> _Text_
★ ★ ★

Conventional wells dominated 96.4% of the 2025 value, yet unconventional pilots are forecast to grow 8.7% a year as the PIA streamlines hydraulic-fracturing permits. Chevron’s multilateral designs in Nsiko cut development cost per barrel by 30% and validate the economic logic of tight-sand deep-water exploitation. TotalEnergies’ Ikike aims to unlock 500 million boe from tight reservoirs, marking the first large-scale fracture-stimulated deep-water system in the Nigerian upstream oil and gas market.

Conventional acreage benefits from legacy infrastructure and low USD 12-18 per-barrel lifting costs, but productivity is sliding; average well rates declined to 1,400 b/d in 2024. Operators are piloting polymer flooding and CO₂ injection that could raise recovery factors to 40%. With only three unconventional pilots online today, the 2026-28 cohort of FIDs will be pivotal for scaling. Should commercial success materialize, the Nigerian upstream oil and gas market could witness a structural pivot similar to the U.S. shale inflection of the 2010s.

★ ★ ★

> _Task directions_
Print the passage on Nigeria's upstream oil and gas market word for word, in full.

(Rows for finding displayed items)
★ ★ ★

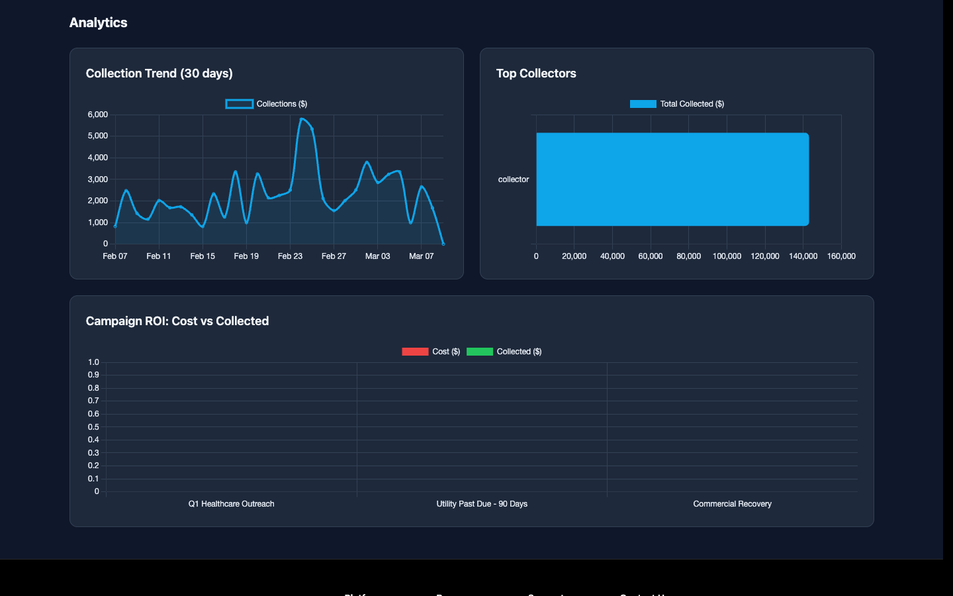Click the Top Collectors card title

tap(536, 74)
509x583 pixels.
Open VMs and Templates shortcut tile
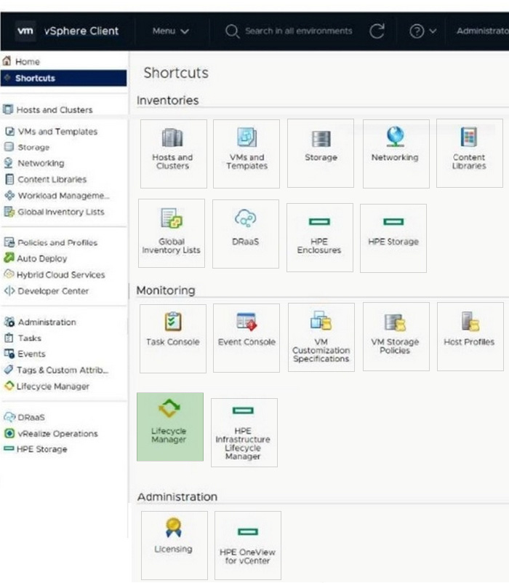pos(247,153)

★ ★ ★

> _Output below_
Conventional wells dominated 96.4% of the 2025 value, yet unconventional pilots are forecast to grow 8.7% a year as the PIA streamlines hydraulic-fracturing permits. Chevron’s multilateral designs in Nsiko cut development cost per barrel by 30% and validate the economic logic of tight-sand deep-water exploitation. TotalEnergies’ Ikike aims to unlock 500 million boe from tight reservoirs, marking the first large-scale fracture-stimulated deep-water system in the Nigerian upstream oil and gas market.

Conventional acreage benefits from legacy infrastructure and low USD 12-18 per-barrel lifting costs, but productivity is sliding; average well rates declined to 1,400 b/d in 2024. Operators are piloting polymer flooding and CO₂ injection that could raise recovery factors to 40%. With only three unconventional pilots online today, the 2026-28 cohort of FIDs will be pivotal for scaling. Should commercial success materialize, the Nigerian upstream oil and gas market could witness a structural pivot similar to the U.S. shale inflection of the 2010s.